Will you write out, word for word, every line from the one with "The width and" to the final line of the data below, with the pictures left out?

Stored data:
■ ■ ■ ■ ■ ■ ■
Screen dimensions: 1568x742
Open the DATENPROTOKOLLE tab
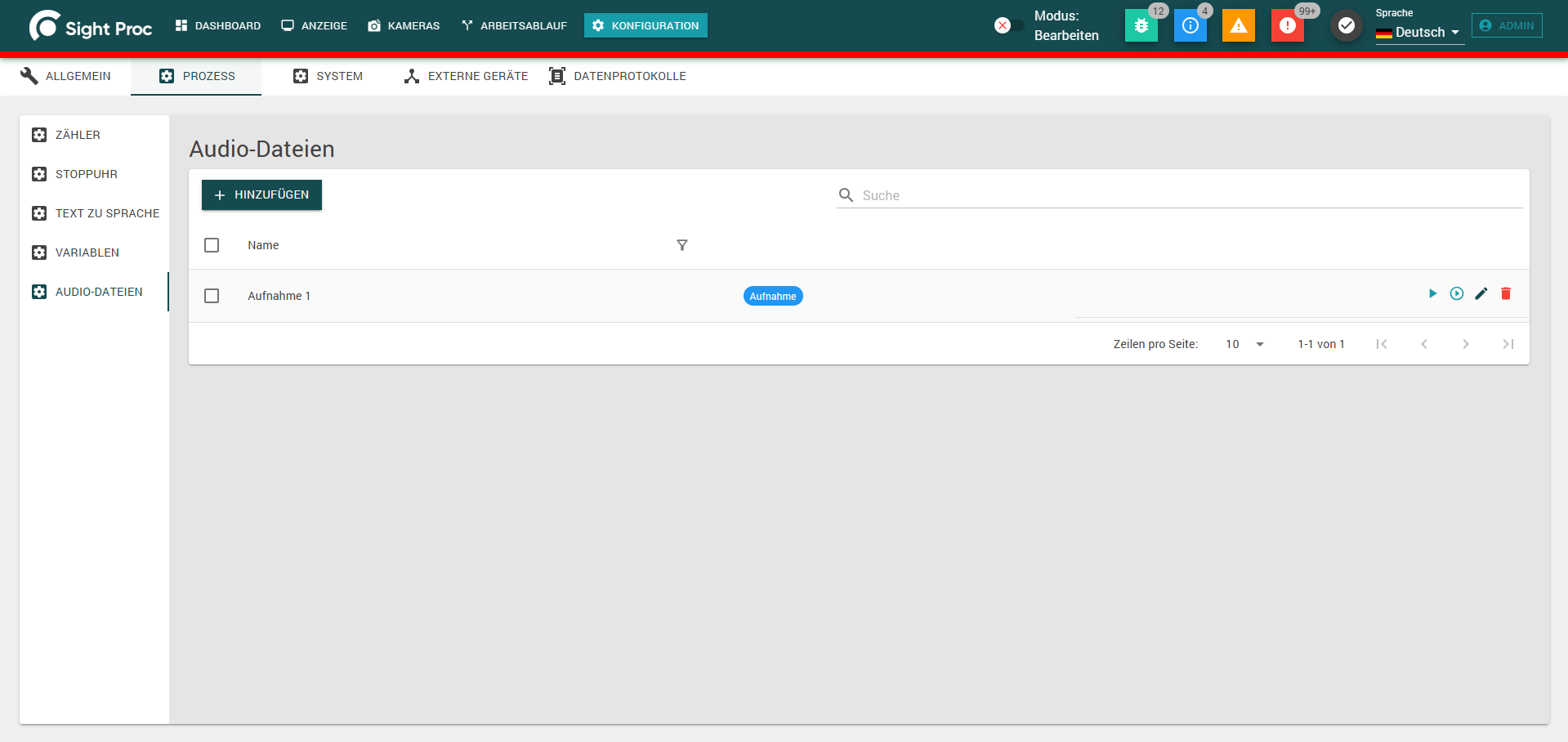pyautogui.click(x=618, y=76)
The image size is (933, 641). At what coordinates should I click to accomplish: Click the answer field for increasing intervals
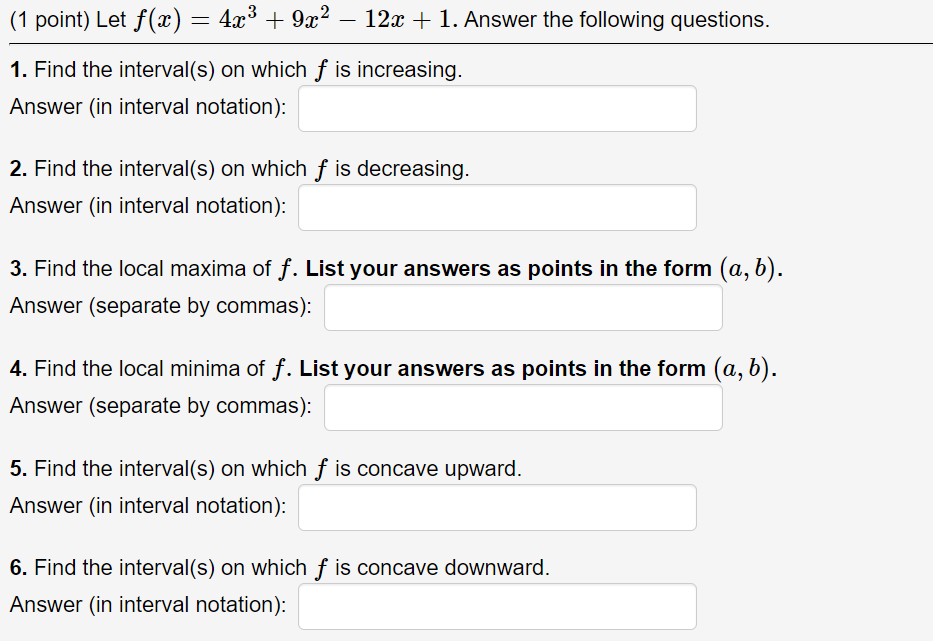(x=497, y=108)
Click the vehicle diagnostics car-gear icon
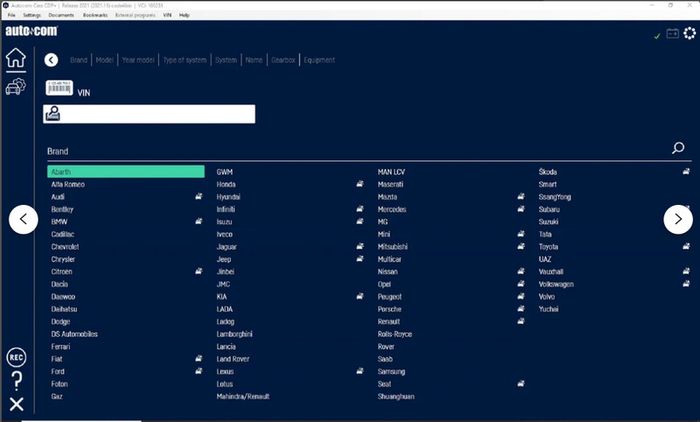Screen dimensions: 700x422 pos(16,86)
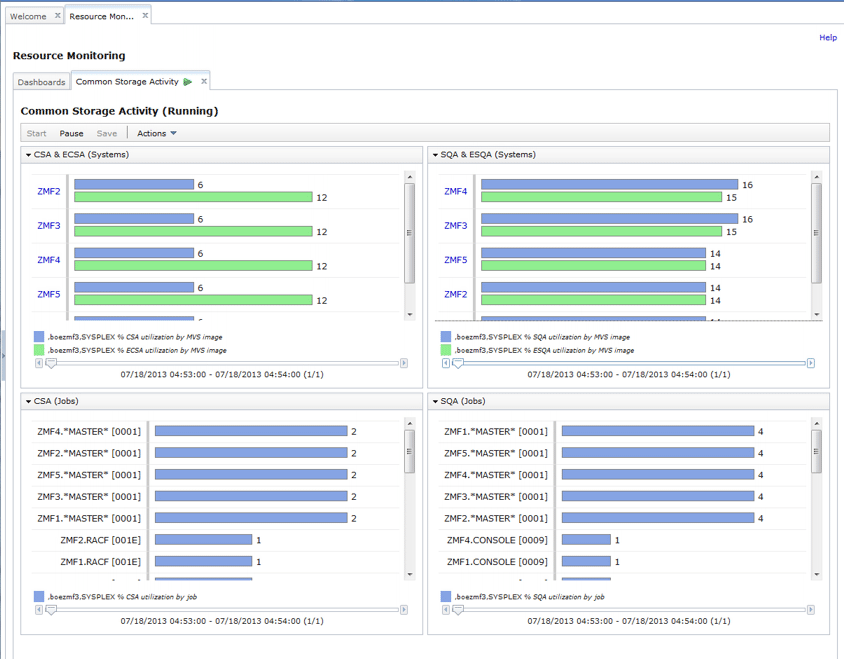
Task: Click the blue legend icon for % CSA utilization by MVS image
Action: pyautogui.click(x=40, y=337)
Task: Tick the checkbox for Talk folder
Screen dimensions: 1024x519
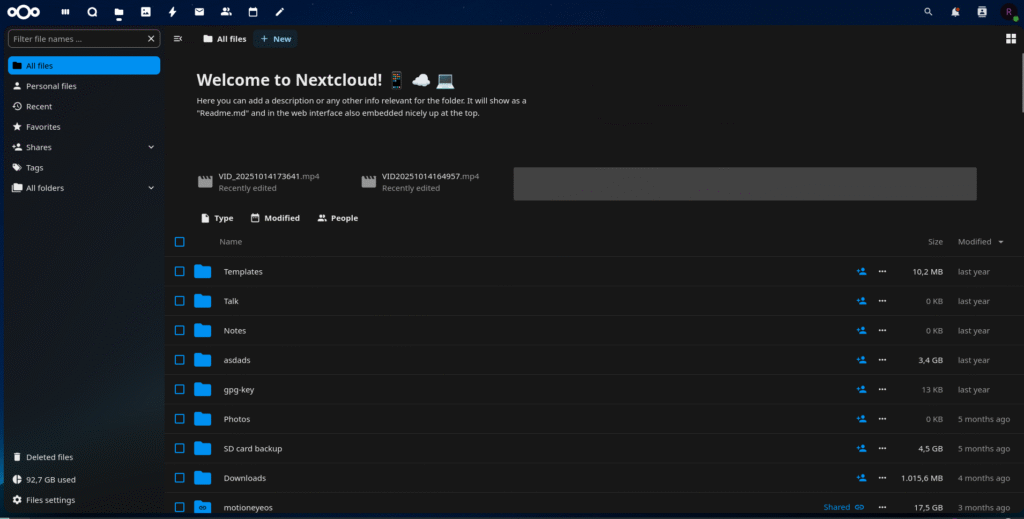Action: pos(180,301)
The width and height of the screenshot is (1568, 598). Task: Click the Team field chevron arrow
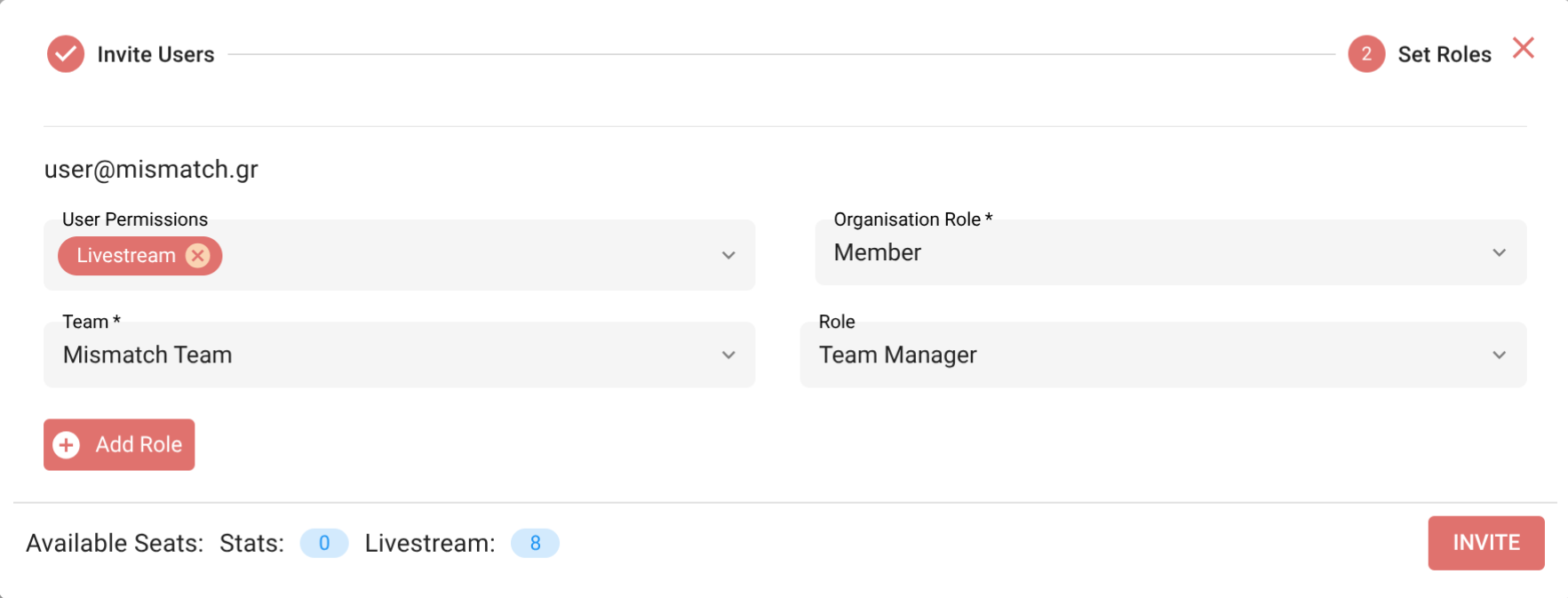pyautogui.click(x=728, y=355)
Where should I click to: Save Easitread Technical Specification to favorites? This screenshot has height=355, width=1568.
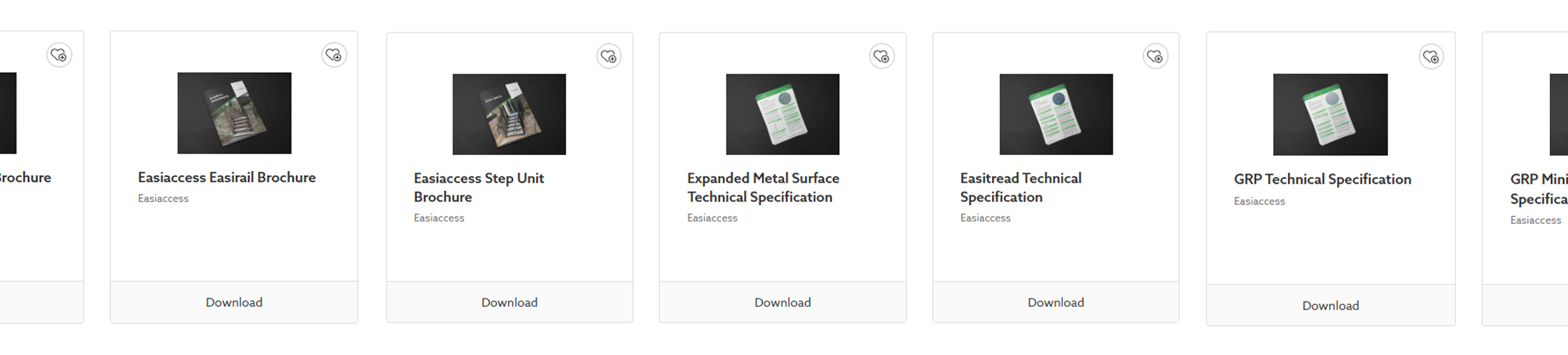[1155, 57]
■ ■ ■ ■ ■ ■ ■
> [Solution to the problem]:
The width and height of the screenshot is (1568, 598). Task: Click the Team field chevron arrow
pyautogui.click(x=728, y=355)
Where should I click to: Save Easitread Technical Specification to favorites? This screenshot has height=355, width=1568.
[1155, 57]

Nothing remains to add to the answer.